Supplied passage:
J.I. Packer speaks directly to this pride in Knowing God:
“If the decisive factor [of theology] was notional correctness, then obviously the most learned biblical scholars would know God better that anyone else. But it is not; you can have all the right notions in your head without ever tasting in your heart the realities to which they refer; and a simple Bible reader and sermon hearer who is full of the Holy Spirit will develop a far deeper acquaintance with his God and Savior than a more learned scholar who is content with being theologically correct” (Packer, 1993).
Hard—but oh so vital—words for the academic. More than two millennia earlier Plato’s Socrates leveled practically the same judgment against the self-proclaimed “wise” in Athens. “It seemed to me, as I pursued my investigation at the god’s command, that the people with the greatest reputations were almost entirely deficient, while others who were supposed to be their inferiors were much better qualified in practical intelligence” (Apology; Hamilton and Cairns, 1963). The statistics of apostasy are quite devastating for the Christian in the Academy, and it is, to my mind, directly related to Packer’s concern. We lovers of wisdom, we academics, can forget from where our lifeblood comes. We can lose ourselves in subtle pride and the tangled brambles of knowledge, forgetting about our simple, pure and sustaining first love: Jesus, the King.
Last week I received an acceptance call from Gordon Conwell Theological Seminary. My wife, Tiffany, just returned from an interview for a staff position with InterVarsity in Boston. Here we go. Gordon Conwell is a member school in the Boston Theological Institute, the largest consortium of theological schools in the world. I’ll be able to take classes on ten campuses, including Harvard Divinity, Boston College and Holy Cross Greek Orthodox Seminary. And I pray that my King will draw me into intimacy with Him; that He’ll meet me in meditation and communion; and that He won’t leave me to myself, grinding through exegesis and theological calculations in the musty basement of an old divinity school. I hope, with an eager expectation, that whether I’m doing exegesis in that musty basement, interacting in an energy-filled classroom, or walking through a grove of maples in the city park, He’ll be leading me.
Join me during this season of Lent as I combine theological inquiry and Greek exegesis with the practice of biblical meditation and communion with God. I’ll be focusing on selected readings and themes of the liturgical calendar. Without the presence of the risen King, theology and exegesis are, as the author of Ecclesiastes put it so long ago, “vanity and a striving after wind” (2:11). But when done in communion with the Spirit for the King’s purposes, the fruit of diligent study is unmatched. It is my hope that God takes this series and uses it to shape us into the image of His Son, together.
About the author:
My wife and I live in South Hamilton, MA where I'm pursuing an MDiv at Gordon Conwell Theological Seminary and she's serving as Intervarsity staff on campus at Northeastern University. I study Theology and History and Philosophy "as ends in themselves" (in the Aristotelian sense), as well as for a further, more complete end: a deeper understanding of my King and, thus, a more dynamic relationship with him.
I graduated this past spring (2013) with BA in Religious Studies (Hinduism and Buddhism concentration) and a minor in Classical Greek (Homeric/Ionic/Attic/Doric/Koine, appx. 8th BCE - 5th CE). The study of the ancient world in its original context and language fascinates me, especially that of the Early Christians, Ancient Jews and Hellenes.

Exercise: From the reflection on theology and academic pride, transcribe the text from "Join me during" up to and including "His Son, together.".

Collected data entries
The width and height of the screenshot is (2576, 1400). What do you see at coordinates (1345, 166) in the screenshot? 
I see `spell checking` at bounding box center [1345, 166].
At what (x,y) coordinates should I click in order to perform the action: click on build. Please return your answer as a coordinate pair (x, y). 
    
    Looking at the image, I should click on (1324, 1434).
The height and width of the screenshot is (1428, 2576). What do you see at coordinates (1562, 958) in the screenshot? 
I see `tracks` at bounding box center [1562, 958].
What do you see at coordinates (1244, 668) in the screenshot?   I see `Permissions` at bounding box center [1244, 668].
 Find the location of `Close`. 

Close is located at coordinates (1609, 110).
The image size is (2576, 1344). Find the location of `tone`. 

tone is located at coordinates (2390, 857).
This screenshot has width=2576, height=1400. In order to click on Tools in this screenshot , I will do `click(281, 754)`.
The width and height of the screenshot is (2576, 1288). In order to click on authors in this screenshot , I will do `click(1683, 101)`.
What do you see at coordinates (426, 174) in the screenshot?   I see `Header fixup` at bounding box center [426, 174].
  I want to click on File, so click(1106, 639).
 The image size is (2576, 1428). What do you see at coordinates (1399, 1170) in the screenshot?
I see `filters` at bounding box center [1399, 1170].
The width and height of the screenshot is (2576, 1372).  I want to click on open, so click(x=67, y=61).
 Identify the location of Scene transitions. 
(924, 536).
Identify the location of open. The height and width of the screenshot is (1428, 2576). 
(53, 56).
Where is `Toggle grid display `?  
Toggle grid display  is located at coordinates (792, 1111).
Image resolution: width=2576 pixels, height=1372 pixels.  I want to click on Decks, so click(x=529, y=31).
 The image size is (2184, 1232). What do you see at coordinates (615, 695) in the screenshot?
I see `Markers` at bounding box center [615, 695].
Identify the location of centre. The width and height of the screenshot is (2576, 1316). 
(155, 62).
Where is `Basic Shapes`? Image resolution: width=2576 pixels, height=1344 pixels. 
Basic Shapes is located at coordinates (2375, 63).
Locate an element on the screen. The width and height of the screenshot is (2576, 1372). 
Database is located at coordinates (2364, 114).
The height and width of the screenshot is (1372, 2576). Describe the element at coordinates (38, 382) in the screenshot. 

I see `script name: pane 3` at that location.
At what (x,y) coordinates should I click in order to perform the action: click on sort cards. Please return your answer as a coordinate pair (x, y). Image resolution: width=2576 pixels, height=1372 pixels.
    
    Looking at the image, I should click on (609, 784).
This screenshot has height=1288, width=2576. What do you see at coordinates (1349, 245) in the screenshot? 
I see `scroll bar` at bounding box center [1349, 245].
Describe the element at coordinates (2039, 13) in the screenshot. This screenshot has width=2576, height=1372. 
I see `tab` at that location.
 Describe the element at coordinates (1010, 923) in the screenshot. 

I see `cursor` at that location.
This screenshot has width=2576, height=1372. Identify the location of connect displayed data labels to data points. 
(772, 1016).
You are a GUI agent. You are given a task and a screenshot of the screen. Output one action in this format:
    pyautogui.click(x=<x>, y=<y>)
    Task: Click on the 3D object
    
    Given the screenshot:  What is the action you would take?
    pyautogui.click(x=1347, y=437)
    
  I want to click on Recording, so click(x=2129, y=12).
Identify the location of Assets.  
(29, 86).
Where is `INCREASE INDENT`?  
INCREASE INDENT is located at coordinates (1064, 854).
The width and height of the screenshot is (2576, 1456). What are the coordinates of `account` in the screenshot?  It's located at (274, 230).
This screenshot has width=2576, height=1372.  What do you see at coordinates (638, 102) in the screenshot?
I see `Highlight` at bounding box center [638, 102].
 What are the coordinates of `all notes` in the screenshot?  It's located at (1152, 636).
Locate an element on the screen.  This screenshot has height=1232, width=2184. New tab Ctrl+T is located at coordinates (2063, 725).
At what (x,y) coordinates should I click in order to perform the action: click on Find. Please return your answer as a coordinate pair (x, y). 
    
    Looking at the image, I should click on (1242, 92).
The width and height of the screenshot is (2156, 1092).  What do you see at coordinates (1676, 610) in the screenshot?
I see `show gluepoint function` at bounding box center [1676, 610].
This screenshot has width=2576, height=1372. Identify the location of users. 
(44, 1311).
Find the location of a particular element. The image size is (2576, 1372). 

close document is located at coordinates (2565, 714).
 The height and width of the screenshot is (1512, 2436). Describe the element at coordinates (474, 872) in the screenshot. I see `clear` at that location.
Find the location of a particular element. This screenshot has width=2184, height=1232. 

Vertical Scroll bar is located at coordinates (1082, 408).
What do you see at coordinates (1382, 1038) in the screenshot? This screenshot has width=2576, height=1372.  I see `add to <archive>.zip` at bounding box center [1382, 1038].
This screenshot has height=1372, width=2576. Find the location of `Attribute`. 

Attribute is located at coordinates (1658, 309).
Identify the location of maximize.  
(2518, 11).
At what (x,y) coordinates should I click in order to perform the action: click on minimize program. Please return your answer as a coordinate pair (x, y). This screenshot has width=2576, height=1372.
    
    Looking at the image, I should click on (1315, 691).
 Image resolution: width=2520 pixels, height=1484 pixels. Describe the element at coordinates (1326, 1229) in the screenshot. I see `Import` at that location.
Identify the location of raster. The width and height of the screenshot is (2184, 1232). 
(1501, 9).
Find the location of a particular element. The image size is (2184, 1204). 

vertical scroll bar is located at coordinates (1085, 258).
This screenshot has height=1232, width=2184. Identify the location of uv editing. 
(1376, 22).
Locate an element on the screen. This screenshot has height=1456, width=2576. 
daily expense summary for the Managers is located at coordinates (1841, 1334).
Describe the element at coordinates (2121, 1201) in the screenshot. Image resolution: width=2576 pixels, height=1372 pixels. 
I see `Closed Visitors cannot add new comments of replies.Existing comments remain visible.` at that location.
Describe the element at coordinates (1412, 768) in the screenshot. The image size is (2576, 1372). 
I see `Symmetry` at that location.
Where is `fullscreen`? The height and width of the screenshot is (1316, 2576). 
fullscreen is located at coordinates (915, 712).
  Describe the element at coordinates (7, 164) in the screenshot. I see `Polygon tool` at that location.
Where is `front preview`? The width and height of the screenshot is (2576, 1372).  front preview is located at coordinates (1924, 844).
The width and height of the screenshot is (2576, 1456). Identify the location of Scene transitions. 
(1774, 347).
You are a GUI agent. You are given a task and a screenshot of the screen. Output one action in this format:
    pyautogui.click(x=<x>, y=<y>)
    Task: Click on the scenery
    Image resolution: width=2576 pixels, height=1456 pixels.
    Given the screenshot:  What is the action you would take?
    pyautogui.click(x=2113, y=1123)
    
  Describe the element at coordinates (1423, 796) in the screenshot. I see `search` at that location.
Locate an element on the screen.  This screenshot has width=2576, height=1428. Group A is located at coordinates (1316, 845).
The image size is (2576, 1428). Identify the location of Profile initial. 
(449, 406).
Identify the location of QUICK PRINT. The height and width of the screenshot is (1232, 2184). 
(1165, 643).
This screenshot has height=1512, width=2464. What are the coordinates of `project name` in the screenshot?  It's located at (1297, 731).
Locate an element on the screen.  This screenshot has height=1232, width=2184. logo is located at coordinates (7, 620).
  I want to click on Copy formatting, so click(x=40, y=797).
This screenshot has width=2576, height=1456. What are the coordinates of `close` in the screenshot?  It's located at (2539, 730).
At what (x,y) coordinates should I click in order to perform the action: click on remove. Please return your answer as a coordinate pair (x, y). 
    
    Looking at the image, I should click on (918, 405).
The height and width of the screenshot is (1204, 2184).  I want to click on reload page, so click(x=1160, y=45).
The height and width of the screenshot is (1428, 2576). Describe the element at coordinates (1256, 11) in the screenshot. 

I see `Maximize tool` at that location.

Task answer:
Join me during this season of Lent as I combine theological inquiry and Greek exegesis with the practice of biblical meditation and communion with God. I’ll be focusing on selected readings and themes of the liturgical calendar. Without the presence of the risen King, theology and exegesis are, as the author of Ecclesiastes put it so long ago, “vanity and a striving after wind” (2:11). But when done in communion with the Spirit for the King’s purposes, the fruit of diligent study is unmatched. It is my hope that God takes this series and uses it to shape us into the image of His Son, together.